What a great chance for Auckland to make up for the messy upgrade at Eden Park.
The opportunity to build a new purpose-built ground on the waterfront, something like an improved Suncorp Stadium in Brisbane, leapt out as plans were revealed this week to redevelop the city.
A wealthy syndicate apparently involving Gina Rinehart, Australia's richest person, is behind ideas to spend $55m to build two commercial buildings on Queens Wharf in exchange for upgrading the ferry building.
The cost to ratepayers - zero. What's not to like about that as long as the plans meet certain strict criteria and enhance the city landscape.
While the city planners are chewing over the merits of the Queens Wharf precinct concepts, they should give the wealthy entrepreneurs another proposal.
How about if they underwrite a new sports stadium too, somewhere along the waterfront so it can engage with the expansion and renaissance of that entire area?
The improved transport hub, burgeoning hospitality industry and shift of large corporate companies to nearby areas are leading the charge to revive the city's waterfront.
Let's add a multifunctional stadium the city deserves without any impact on the city's coffers. The syndicate can bankroll the stadium while agreeing to certain covenants.

○ ○ ○ ○ ○ ○ ○

_ASSIGNMENT A:_ According to the Auckland waterfront piece, how much would the Queens Wharf plans cost ratepayers?
_ASSIGNMENT B:_ Continue the Auckland waterfront stadium piece from where it stops.
The listing that follows comes from a separate source.

_RECORD EXCERPTS:_
○ ○ ○ ○ ○ ○ ○

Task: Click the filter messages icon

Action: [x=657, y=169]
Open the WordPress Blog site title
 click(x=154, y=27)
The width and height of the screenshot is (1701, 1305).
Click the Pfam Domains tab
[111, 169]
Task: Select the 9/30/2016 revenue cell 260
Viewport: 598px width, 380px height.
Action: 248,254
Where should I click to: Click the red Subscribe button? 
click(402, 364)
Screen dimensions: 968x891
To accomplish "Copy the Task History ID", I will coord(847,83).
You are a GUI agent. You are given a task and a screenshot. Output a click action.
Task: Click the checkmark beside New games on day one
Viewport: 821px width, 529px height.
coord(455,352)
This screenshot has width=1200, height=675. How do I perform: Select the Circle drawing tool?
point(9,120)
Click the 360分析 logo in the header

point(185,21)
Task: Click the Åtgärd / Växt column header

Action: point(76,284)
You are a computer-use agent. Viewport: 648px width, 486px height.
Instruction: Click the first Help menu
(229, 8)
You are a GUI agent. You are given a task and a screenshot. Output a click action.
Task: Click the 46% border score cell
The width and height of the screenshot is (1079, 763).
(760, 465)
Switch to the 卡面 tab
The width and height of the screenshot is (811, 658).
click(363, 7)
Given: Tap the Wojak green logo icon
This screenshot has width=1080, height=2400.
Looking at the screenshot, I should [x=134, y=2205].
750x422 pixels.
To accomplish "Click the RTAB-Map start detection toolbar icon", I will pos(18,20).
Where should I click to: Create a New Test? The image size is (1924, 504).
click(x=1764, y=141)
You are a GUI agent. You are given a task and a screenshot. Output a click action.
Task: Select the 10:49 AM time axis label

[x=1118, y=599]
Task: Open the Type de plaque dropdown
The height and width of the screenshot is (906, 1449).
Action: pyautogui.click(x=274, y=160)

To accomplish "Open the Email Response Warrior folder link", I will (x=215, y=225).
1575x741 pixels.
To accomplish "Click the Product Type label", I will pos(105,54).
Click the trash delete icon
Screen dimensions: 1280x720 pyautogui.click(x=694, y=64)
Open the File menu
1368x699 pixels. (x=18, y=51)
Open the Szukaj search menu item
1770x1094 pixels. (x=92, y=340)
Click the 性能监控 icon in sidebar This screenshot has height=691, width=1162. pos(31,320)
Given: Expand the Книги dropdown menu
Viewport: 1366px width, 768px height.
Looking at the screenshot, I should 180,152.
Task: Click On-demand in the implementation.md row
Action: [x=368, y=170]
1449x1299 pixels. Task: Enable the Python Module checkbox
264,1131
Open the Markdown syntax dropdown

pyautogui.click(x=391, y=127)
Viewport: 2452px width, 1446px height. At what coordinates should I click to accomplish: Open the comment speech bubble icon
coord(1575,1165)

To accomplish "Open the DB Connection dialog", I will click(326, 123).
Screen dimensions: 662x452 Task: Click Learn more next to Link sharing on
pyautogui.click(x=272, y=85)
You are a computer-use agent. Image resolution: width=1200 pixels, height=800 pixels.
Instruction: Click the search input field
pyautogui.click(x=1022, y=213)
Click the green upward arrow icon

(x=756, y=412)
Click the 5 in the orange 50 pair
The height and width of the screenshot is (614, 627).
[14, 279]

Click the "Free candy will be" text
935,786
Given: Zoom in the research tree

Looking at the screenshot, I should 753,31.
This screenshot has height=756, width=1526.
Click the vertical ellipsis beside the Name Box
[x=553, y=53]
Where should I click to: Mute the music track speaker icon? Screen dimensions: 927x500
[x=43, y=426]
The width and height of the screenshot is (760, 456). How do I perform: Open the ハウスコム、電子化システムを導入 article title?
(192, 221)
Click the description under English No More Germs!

○ ○ ○ ○ ○ ○ ○

_EXERCISE OUTPUT A:_ Zero.

_EXERCISE OUTPUT B:_
Rugby and cricket, if they want, can move their memorabilia to the new site and have a members lounge or function rooms to maintain their links to the ground in Mt Eden.
The upgraded stadium is an inappropriate concept in the city's suburbs and a monument to short-term thinking.
The inability of all factions to see beyond the 2011 World Cup and move, when they had the chance, from its congested suburban site to somewhere more appropriate, will go down as one of the great planning gaffes of the 21st century.
It is time to pick up and run with the commercial offshore interest, persuade them to invest even more than they originally intended in Queens Wharf.
Transtasman sport is growing all the time and Super rugby's proposal to split into divisions will further emphasise that connection while the NRL and A-league are all parts of our weekly sporting diets.
All Blacks tests, Kiwi-Kangaroo jousts, hockey or soccer internationals could all be played within the same multi-purpose ground dimensions. Concerts, automobile shows, architectural displays - the possibilities are extensive.
Public transport to that area of Auckland is already much better than access to the Eden Park district with sea, bus and train services all available. What's not to like about some robust planning and sporting ideas for the waterfront?